• ACTIVITY:
Print the following entries without any change.

• RECORDS SHOWN:
▬▬▬▬▬▬▬▬▬▬
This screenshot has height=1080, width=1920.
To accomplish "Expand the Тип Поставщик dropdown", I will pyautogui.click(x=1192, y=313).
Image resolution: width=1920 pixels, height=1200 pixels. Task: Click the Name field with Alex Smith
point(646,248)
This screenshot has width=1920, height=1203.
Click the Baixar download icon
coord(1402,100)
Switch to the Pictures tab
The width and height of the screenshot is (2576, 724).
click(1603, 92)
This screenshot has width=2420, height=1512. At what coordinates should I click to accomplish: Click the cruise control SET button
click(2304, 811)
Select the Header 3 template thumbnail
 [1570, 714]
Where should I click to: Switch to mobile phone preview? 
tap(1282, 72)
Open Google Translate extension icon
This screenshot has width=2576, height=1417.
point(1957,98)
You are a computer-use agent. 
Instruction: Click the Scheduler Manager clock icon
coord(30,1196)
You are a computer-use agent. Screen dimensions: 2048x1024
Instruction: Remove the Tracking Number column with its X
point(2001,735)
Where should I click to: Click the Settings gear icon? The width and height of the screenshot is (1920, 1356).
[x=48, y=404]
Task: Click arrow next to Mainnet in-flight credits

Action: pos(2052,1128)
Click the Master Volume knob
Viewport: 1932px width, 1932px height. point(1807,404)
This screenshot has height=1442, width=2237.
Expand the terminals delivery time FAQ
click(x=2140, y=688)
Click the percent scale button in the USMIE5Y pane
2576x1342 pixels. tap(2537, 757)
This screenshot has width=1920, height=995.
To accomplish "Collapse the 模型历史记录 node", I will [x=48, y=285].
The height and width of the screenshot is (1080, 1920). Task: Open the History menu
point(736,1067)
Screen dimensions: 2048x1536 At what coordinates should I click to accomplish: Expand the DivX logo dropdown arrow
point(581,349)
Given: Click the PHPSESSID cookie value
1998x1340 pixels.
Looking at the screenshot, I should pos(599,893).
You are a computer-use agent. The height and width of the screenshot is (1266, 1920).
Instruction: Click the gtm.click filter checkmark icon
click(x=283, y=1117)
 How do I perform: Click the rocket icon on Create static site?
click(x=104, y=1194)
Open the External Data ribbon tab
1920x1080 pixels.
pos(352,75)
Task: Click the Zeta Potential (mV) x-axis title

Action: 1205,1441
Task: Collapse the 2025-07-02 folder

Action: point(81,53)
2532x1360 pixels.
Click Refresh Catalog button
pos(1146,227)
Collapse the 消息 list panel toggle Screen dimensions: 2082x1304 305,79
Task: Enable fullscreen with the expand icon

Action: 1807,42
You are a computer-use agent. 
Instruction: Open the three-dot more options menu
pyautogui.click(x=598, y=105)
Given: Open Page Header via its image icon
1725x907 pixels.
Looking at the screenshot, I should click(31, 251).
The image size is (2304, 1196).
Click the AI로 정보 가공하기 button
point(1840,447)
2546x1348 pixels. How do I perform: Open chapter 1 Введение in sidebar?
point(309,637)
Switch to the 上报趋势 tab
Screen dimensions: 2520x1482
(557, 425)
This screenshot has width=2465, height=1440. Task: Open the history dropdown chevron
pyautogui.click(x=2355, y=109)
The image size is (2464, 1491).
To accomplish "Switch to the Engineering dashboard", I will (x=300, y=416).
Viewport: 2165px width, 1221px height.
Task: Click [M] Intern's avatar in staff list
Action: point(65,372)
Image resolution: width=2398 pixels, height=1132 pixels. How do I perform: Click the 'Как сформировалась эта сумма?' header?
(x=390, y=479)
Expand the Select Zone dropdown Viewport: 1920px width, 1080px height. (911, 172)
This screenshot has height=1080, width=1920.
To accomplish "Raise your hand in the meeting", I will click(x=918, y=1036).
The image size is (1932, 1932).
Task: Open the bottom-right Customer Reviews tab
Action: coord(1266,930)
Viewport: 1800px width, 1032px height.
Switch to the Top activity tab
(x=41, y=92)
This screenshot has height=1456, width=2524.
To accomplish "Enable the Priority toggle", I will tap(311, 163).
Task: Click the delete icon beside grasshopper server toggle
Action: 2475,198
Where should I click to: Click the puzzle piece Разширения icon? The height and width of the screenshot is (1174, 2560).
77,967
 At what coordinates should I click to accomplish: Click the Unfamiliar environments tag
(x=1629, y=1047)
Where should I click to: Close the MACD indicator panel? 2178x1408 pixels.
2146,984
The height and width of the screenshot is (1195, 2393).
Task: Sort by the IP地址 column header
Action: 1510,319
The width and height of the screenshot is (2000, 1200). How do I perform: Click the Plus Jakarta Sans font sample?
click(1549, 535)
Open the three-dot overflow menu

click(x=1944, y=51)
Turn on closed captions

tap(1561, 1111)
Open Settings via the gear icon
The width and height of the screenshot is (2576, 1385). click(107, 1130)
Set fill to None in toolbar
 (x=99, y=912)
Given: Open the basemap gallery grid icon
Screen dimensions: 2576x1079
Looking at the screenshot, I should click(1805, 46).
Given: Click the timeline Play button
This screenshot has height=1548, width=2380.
▬▬▬▬▬▬▬▬▬▬
• ANSWER BELOW:
This screenshot has height=1080, width=1920.
To accomplish "Expand the Тип Поставщик dropdown", I will pyautogui.click(x=1192, y=313).
Image resolution: width=1920 pixels, height=1200 pixels. Task: Click the Name field with Alex Smith
point(646,248)
This screenshot has width=1920, height=1203.
Click the Baixar download icon
coord(1402,100)
Switch to the Pictures tab
The width and height of the screenshot is (2576, 724).
click(1603, 92)
This screenshot has width=2420, height=1512. At what coordinates should I click to accomplish: Click the cruise control SET button
click(2304, 811)
Select the Header 3 template thumbnail
 [1570, 714]
Where should I click to: Switch to mobile phone preview? 
tap(1282, 72)
Open Google Translate extension icon
This screenshot has width=2576, height=1417.
point(1957,98)
You are a computer-use agent. 
Instruction: Click the Scheduler Manager clock icon
coord(30,1196)
You are a computer-use agent. Screen dimensions: 2048x1024
Instruction: Remove the Tracking Number column with its X
point(2001,735)
Where should I click to: Click the Settings gear icon? The width and height of the screenshot is (1920, 1356).
[x=48, y=404]
Task: Click arrow next to Mainnet in-flight credits

Action: pos(2052,1128)
Click the Master Volume knob
Viewport: 1932px width, 1932px height. point(1807,404)
This screenshot has height=1442, width=2237.
Expand the terminals delivery time FAQ
click(x=2140, y=688)
Click the percent scale button in the USMIE5Y pane
2576x1342 pixels. tap(2537, 757)
This screenshot has width=1920, height=995.
To accomplish "Collapse the 模型历史记录 node", I will [x=48, y=285].
The height and width of the screenshot is (1080, 1920). Task: Open the History menu
point(736,1067)
Screen dimensions: 2048x1536 At what coordinates should I click to accomplish: Expand the DivX logo dropdown arrow
point(581,349)
Given: Click the PHPSESSID cookie value
1998x1340 pixels.
Looking at the screenshot, I should pos(599,893).
You are a computer-use agent. The height and width of the screenshot is (1266, 1920).
Instruction: Click the gtm.click filter checkmark icon
click(x=283, y=1117)
 How do I perform: Click the rocket icon on Create static site?
click(x=104, y=1194)
Open the External Data ribbon tab
1920x1080 pixels.
pos(352,75)
Task: Click the Zeta Potential (mV) x-axis title

Action: 1205,1441
Task: Collapse the 2025-07-02 folder

Action: point(81,53)
2532x1360 pixels.
Click Refresh Catalog button
pos(1146,227)
Collapse the 消息 list panel toggle Screen dimensions: 2082x1304 305,79
Task: Enable fullscreen with the expand icon

Action: 1807,42
You are a computer-use agent. 
Instruction: Open the three-dot more options menu
pyautogui.click(x=598, y=105)
Given: Open Page Header via its image icon
1725x907 pixels.
Looking at the screenshot, I should click(31, 251).
The image size is (2304, 1196).
Click the AI로 정보 가공하기 button
point(1840,447)
2546x1348 pixels. How do I perform: Open chapter 1 Введение in sidebar?
point(309,637)
Switch to the 上报趋势 tab
Screen dimensions: 2520x1482
(557, 425)
This screenshot has width=2465, height=1440. Task: Open the history dropdown chevron
pyautogui.click(x=2355, y=109)
The image size is (2464, 1491).
To accomplish "Switch to the Engineering dashboard", I will (x=300, y=416).
Viewport: 2165px width, 1221px height.
Task: Click [M] Intern's avatar in staff list
Action: point(65,372)
Image resolution: width=2398 pixels, height=1132 pixels. How do I perform: Click the 'Как сформировалась эта сумма?' header?
(x=390, y=479)
Expand the Select Zone dropdown Viewport: 1920px width, 1080px height. (911, 172)
This screenshot has height=1080, width=1920.
To accomplish "Raise your hand in the meeting", I will click(x=918, y=1036).
The image size is (1932, 1932).
Task: Open the bottom-right Customer Reviews tab
Action: coord(1266,930)
Viewport: 1800px width, 1032px height.
Switch to the Top activity tab
(x=41, y=92)
This screenshot has height=1456, width=2524.
To accomplish "Enable the Priority toggle", I will tap(311, 163).
Task: Click the delete icon beside grasshopper server toggle
Action: 2475,198
Where should I click to: Click the puzzle piece Разширения icon? The height and width of the screenshot is (1174, 2560).
77,967
 At what coordinates should I click to accomplish: Click the Unfamiliar environments tag
(x=1629, y=1047)
Where should I click to: Close the MACD indicator panel? 2178x1408 pixels.
2146,984
The height and width of the screenshot is (1195, 2393).
Task: Sort by the IP地址 column header
Action: 1510,319
The width and height of the screenshot is (2000, 1200). How do I perform: Click the Plus Jakarta Sans font sample?
click(1549, 535)
Open the three-dot overflow menu

click(x=1944, y=51)
Turn on closed captions

tap(1561, 1111)
Open Settings via the gear icon
The width and height of the screenshot is (2576, 1385). click(107, 1130)
Set fill to None in toolbar
 (x=99, y=912)
Given: Open the basemap gallery grid icon
Screen dimensions: 2576x1079
Looking at the screenshot, I should click(1805, 46).
Given: Click the timeline Play button
This screenshot has height=1548, width=2380.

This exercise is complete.